Pixel coordinate grounding data:
● ● ●

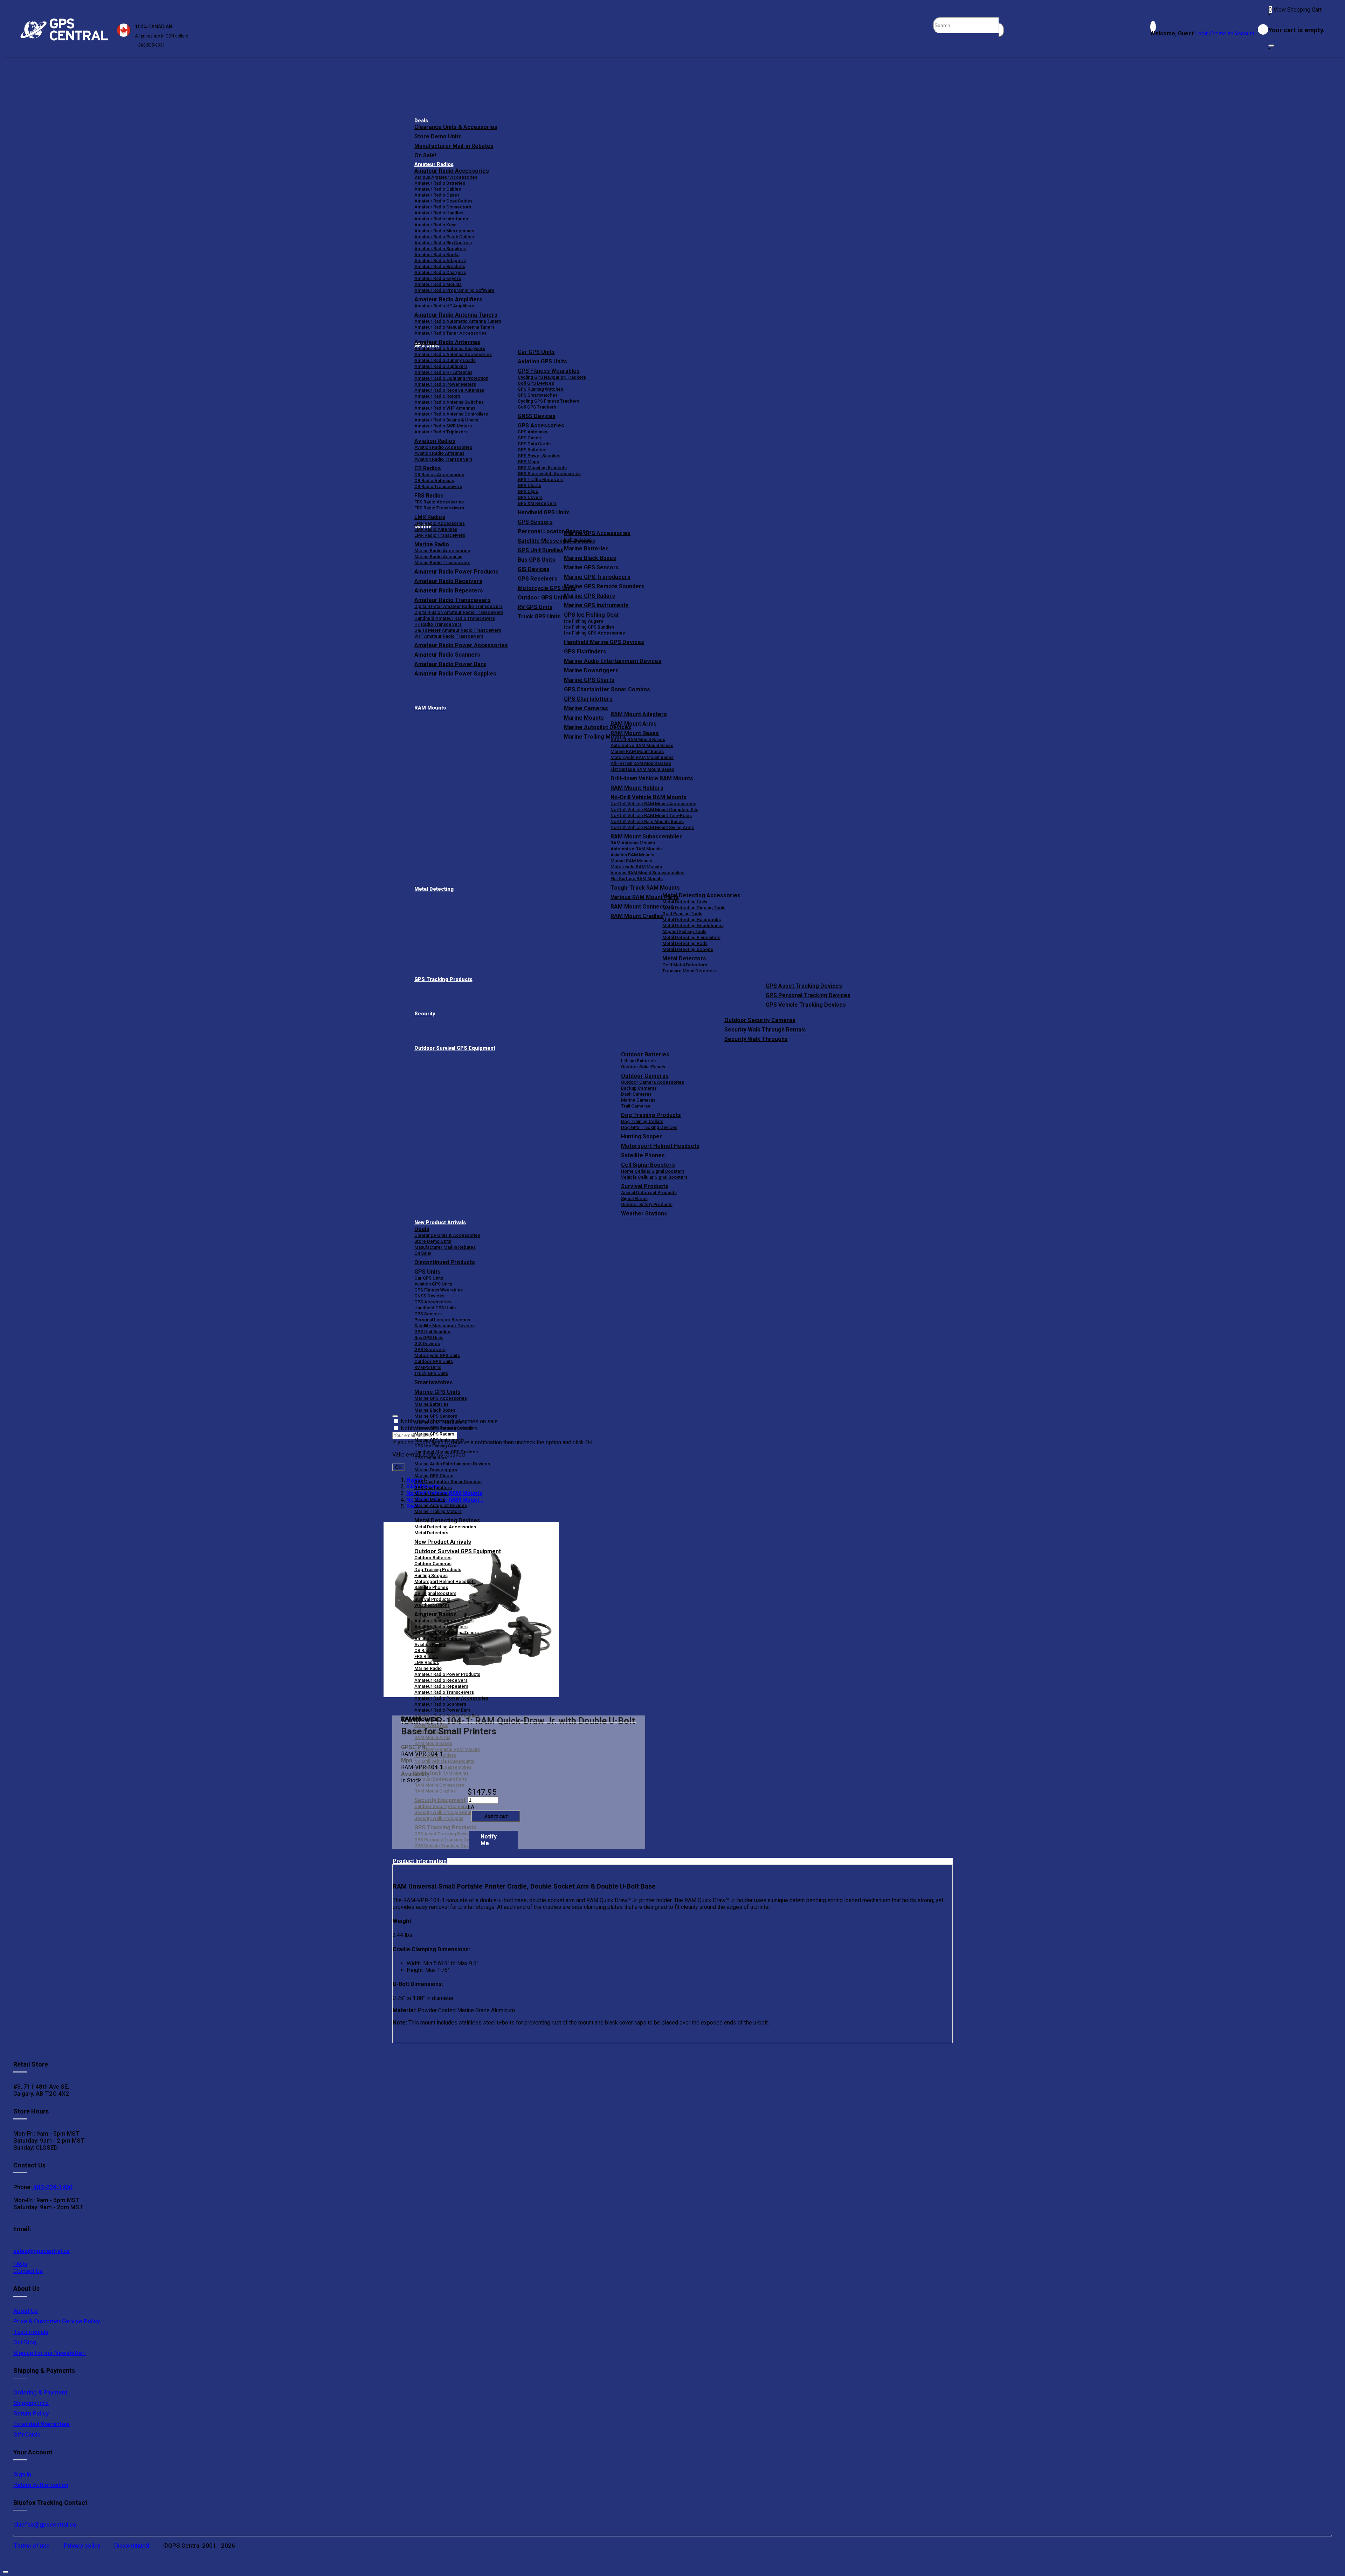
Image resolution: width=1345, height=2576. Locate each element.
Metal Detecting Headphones (693, 925)
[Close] (1271, 45)
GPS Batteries (532, 449)
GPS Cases (529, 437)
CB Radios (425, 1650)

● ● ●

▸ **WORK ORDER**
Take the lines above from the one holding "Metal Detecting Headphones (693, 925)" to the last and output them exactly.

▸ **OUTPUT FOR THIS EXERCISE**
Metal Detecting Headphones (693, 925)
[Close] (1271, 45)
GPS Batteries (532, 449)
GPS Cases (529, 437)
CB Radios (425, 1650)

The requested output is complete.